Stored items:

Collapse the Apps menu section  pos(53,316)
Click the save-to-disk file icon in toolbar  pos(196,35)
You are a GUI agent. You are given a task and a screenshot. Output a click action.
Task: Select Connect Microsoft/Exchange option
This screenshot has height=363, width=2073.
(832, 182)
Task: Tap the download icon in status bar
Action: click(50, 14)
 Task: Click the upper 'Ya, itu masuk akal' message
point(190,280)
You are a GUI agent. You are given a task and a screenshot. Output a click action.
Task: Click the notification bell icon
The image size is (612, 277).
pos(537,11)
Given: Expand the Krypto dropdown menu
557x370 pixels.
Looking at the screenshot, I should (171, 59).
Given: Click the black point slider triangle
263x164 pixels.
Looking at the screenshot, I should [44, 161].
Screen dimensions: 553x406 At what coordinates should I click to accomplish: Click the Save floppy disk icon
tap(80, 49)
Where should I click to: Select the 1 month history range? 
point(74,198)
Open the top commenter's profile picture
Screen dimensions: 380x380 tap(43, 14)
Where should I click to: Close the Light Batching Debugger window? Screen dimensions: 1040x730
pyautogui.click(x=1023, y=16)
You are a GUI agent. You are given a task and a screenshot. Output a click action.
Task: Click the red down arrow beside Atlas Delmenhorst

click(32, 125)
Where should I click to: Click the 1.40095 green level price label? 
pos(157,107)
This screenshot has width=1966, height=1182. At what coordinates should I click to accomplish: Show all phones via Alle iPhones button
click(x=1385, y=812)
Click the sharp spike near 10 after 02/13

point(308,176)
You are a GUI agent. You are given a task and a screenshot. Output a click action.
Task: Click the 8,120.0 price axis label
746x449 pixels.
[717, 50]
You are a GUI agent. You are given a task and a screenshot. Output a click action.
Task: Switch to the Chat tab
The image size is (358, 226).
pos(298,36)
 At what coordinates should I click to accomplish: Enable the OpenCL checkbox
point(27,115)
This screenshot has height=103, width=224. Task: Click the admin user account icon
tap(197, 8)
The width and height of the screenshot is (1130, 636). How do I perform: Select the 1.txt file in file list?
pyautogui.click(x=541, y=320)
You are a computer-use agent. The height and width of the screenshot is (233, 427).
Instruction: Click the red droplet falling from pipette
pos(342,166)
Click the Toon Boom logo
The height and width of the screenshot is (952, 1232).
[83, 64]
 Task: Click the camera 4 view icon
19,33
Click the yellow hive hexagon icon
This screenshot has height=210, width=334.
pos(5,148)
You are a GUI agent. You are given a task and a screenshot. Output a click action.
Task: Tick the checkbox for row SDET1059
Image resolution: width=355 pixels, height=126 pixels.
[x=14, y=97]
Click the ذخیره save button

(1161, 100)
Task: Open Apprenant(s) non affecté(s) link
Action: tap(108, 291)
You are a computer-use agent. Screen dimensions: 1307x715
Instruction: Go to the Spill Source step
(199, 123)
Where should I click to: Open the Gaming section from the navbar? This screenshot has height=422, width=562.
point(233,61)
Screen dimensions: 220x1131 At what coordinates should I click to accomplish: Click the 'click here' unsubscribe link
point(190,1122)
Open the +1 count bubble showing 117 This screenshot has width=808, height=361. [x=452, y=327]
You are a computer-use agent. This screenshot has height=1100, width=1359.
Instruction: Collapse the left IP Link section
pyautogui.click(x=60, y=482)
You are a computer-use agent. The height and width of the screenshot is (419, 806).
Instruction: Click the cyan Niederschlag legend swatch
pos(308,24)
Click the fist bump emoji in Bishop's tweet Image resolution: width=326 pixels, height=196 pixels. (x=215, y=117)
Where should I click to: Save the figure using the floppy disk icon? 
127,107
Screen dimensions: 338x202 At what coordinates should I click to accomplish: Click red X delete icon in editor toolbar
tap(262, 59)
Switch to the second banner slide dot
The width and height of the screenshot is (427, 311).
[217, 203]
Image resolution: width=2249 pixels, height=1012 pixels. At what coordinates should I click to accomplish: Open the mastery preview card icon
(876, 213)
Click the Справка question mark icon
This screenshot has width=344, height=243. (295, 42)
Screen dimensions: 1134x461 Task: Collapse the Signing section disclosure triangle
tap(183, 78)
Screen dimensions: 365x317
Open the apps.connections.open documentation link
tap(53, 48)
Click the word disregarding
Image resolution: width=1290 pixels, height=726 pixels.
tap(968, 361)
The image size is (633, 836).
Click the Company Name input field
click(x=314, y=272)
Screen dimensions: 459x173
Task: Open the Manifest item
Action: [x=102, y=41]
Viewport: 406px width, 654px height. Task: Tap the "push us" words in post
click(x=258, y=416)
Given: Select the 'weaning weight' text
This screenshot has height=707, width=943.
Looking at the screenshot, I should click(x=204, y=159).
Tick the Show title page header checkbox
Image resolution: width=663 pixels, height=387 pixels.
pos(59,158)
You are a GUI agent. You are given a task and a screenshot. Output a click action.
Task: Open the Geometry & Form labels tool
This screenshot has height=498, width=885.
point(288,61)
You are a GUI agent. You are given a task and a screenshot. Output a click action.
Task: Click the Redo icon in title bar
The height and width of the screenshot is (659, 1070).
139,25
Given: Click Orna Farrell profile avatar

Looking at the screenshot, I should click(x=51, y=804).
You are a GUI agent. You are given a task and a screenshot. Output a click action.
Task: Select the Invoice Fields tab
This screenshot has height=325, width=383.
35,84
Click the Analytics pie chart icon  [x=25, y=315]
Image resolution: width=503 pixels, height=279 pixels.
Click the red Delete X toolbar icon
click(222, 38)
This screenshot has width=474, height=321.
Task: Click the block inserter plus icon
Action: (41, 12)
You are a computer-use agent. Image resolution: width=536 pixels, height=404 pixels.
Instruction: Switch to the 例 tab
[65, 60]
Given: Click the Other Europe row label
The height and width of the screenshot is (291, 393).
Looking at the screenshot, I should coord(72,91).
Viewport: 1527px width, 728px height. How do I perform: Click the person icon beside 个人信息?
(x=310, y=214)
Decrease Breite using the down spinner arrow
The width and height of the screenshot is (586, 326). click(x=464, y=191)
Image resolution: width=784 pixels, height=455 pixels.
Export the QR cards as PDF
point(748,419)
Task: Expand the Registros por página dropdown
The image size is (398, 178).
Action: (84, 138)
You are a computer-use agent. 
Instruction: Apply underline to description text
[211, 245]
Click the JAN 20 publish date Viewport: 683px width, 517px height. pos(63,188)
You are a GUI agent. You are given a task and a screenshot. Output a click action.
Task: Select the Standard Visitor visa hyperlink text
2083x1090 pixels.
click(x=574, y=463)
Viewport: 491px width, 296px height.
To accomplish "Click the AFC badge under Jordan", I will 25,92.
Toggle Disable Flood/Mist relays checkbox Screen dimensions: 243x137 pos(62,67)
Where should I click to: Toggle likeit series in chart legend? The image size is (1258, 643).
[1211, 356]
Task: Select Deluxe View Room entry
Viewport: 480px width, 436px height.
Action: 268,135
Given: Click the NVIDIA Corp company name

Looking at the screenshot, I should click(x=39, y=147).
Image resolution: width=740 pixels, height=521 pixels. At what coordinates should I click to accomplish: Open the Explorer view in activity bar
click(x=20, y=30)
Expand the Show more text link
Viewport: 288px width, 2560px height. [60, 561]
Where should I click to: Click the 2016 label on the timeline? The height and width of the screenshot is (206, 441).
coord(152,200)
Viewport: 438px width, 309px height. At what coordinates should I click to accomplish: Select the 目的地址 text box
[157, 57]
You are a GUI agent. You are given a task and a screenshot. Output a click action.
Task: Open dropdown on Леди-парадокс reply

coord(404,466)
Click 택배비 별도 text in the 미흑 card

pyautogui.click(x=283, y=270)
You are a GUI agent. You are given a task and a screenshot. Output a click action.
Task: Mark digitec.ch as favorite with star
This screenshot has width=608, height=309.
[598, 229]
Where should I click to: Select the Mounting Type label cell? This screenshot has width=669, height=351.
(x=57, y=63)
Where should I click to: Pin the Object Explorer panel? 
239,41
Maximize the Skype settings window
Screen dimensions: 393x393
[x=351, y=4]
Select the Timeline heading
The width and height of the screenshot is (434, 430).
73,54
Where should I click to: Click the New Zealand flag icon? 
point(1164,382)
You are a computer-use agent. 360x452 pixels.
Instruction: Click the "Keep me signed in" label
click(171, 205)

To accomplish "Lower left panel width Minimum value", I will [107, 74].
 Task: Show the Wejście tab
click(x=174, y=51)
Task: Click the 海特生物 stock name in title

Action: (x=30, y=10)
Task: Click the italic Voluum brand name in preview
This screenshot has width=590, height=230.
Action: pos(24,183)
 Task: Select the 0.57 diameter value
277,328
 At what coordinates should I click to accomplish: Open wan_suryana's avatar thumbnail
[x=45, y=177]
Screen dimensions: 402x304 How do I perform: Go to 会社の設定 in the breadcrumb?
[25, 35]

-- Exercise objective --
Would you filter the records and copy out each line containing "Tick"?

-- Answer for this exercise --
Task: Tick the checkbox for row SDET1059
Tick the Show title page header checkbox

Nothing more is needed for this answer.